Al and Christl are the best gardeners we know. We’ve had their asparagus, kale, garlic chives, strawberries, blackberries, rhubarb, and tomatoes, and they’ve all been beautiful specimens of their kind, and very good to eat. So, when Al called us yesterday morning telling us he had a very large winter squash going begging, I was delighted.

The sasquash

The sasquash

An hour or so later, he pulled into our driveway, opened his trunk, and staggered back with the biggest squash I’d ever seen. It looked like something out of Sleeper.

“That’s a big squash,” I said.

And it was wasn’t even the whole thing – he’d kept part of it for their dinner. As a bonus, he brought us three blackberry vines, ready to plant. All I could give him in return was a lousy dozen eggs, but I promised that more would be forthcoming as the winter wears on.
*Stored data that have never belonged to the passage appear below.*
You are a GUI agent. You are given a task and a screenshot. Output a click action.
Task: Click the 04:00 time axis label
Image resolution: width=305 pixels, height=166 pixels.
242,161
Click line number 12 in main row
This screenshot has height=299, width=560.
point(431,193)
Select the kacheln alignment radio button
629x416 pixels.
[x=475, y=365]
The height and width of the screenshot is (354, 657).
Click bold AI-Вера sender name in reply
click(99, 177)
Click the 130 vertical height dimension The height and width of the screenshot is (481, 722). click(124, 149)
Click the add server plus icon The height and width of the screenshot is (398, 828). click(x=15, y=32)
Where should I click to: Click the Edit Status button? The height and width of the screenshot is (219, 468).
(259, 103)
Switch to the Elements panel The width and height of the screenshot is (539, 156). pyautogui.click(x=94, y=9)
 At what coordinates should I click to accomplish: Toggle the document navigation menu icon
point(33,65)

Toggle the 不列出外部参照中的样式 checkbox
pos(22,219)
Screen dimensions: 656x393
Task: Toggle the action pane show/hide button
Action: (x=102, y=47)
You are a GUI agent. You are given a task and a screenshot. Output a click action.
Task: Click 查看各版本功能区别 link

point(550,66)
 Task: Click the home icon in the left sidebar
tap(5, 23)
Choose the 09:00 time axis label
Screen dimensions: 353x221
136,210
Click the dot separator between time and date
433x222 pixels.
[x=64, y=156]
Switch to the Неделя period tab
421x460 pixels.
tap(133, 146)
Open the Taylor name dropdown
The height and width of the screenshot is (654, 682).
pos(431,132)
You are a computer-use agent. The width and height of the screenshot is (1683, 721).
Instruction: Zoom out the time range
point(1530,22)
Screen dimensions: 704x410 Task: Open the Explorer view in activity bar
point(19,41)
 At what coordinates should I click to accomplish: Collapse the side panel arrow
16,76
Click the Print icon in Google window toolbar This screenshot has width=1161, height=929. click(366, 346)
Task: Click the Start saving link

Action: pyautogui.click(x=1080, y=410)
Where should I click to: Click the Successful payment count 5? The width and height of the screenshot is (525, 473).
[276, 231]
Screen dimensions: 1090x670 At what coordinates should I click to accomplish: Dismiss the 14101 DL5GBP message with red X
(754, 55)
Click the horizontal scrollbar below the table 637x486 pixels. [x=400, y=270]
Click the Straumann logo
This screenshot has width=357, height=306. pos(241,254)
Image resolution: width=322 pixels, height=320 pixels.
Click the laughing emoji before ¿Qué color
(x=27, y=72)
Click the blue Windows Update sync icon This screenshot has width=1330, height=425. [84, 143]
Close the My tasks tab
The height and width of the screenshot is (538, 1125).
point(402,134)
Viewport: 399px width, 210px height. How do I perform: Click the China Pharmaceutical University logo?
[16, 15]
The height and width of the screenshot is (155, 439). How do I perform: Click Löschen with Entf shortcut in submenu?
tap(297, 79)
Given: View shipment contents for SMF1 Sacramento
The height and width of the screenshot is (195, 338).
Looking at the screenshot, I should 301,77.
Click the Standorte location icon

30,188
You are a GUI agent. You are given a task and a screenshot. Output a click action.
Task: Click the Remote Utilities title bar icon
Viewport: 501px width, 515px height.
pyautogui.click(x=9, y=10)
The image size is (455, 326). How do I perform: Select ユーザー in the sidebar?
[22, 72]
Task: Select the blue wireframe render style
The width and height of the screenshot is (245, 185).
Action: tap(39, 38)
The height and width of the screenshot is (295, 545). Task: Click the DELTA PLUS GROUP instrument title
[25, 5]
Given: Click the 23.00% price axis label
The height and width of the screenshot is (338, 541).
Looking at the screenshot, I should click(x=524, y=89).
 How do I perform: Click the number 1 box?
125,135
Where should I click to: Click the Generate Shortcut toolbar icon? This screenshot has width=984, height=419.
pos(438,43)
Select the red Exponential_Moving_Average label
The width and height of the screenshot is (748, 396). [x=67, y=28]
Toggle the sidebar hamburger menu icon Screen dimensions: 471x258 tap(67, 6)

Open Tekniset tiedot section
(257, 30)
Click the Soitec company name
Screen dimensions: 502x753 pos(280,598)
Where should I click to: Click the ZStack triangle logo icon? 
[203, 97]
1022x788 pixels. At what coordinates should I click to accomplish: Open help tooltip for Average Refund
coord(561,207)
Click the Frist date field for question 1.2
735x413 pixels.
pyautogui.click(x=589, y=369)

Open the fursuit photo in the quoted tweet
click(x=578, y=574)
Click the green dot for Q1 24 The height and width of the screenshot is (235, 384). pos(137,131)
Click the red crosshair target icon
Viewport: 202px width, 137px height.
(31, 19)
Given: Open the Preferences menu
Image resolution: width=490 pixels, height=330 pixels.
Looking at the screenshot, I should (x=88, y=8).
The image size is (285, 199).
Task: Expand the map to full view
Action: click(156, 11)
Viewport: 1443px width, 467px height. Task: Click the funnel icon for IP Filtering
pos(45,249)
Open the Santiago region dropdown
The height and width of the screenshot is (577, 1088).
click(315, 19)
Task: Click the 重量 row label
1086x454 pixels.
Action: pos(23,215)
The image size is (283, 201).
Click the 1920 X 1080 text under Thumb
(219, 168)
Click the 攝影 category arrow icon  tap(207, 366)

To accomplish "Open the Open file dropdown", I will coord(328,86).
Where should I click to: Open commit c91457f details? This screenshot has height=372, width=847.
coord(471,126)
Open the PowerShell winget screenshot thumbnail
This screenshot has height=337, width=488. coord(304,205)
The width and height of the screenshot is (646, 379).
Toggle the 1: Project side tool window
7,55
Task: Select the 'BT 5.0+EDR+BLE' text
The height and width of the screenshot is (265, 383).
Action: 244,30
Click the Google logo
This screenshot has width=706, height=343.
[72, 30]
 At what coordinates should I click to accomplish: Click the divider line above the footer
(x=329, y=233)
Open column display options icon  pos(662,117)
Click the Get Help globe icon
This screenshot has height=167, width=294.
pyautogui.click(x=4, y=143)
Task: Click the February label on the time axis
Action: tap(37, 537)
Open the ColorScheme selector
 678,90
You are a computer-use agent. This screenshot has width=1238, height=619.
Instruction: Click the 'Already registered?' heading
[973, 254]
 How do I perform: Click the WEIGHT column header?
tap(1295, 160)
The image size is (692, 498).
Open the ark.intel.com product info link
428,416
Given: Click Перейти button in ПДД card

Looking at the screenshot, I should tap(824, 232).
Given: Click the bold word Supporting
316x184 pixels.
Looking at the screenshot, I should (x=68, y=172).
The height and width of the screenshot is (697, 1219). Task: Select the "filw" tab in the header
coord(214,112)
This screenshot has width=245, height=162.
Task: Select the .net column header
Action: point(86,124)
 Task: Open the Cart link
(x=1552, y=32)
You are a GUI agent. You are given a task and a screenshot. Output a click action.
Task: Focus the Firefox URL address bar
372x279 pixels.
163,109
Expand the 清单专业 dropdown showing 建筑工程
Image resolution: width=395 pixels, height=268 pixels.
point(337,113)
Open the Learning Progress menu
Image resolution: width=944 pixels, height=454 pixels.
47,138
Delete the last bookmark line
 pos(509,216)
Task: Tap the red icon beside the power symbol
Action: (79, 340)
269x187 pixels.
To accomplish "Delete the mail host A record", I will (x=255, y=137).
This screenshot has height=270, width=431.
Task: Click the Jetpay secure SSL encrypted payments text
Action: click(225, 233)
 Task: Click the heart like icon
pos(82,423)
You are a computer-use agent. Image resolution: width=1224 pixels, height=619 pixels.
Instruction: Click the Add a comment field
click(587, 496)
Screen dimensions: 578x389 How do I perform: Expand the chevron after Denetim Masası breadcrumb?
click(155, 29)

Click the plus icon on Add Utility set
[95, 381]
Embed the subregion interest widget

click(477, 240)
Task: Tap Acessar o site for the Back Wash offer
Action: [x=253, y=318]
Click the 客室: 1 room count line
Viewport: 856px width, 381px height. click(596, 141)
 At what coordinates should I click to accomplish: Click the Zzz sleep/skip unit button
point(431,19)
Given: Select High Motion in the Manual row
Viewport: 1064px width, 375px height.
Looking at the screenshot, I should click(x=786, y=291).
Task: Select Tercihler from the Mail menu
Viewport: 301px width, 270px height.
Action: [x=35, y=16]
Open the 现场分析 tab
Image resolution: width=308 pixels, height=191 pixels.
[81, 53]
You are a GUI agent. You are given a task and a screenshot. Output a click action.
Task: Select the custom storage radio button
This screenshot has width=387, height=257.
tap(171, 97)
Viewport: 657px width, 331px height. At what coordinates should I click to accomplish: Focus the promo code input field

I didn’t get to the squash yesterday as we had a dinner party to go to, and it was waiting for me when we got home late last night. There was also a message on our phone. Kevin checked it, and I heard him laughing. When he’d listened to the whole thing, he handed me the phone and told me I had to listen for myself.

“Hi, it’s Al,” the message said. “That squash we gave you was a dud. We cooked it up for dinner, and it was stringy and watery and didn’t have much flavor.” He went into some detail, and ended the message with, “It’ll make good compost.”

Christl is as experienced at cooking vegetables as she is at growing them, and both she and Al hate waste. If Al even hints that it should go in the compost, you can believe that it should go in the compost.

But I couldn’t do it. I just couldn’t relegate that much squash to the compost.

Today, I cut off a piece and tasted it. Not much flavor, but what little there was didn’t offend. Kevin tasted it too. “This thing had sex with a watermelon,” he said, knowing the propensity of squash to breed with anything in pollinating distance. It was a distinct possibility. It tasted like a cross between a cucumber, a watermelon, and a glass of water. But not bad. I could work with it.

I’d have to work with it a lot, since it weighed almost twenty pounds, so I got started right away. I made a basic squash soup (the recipe is here) in which cream and really good chicken stock cover a multitude of sins. They did their job, and the soup was delicious. The squash couldn’t stand on its own, but it could add bulk, and color, and texture to all kinds of things. I think, over the course of the winter, I’ll manage to use up twenty pounds of squash. And, if I can, Al and Christl certainly can.

I called them. “Don’t compost the squash!” I said. “You can use it. It’ll work for lots of stuff.”

Christl told me she still had it and, although she had been disappointed with last night’s dinner, she thought it would make a good soup. She went on to describe how she’d make it, and it was exactly how I’d done it, down to the pinch of nutmeg. I knew there was a reason I liked Christl.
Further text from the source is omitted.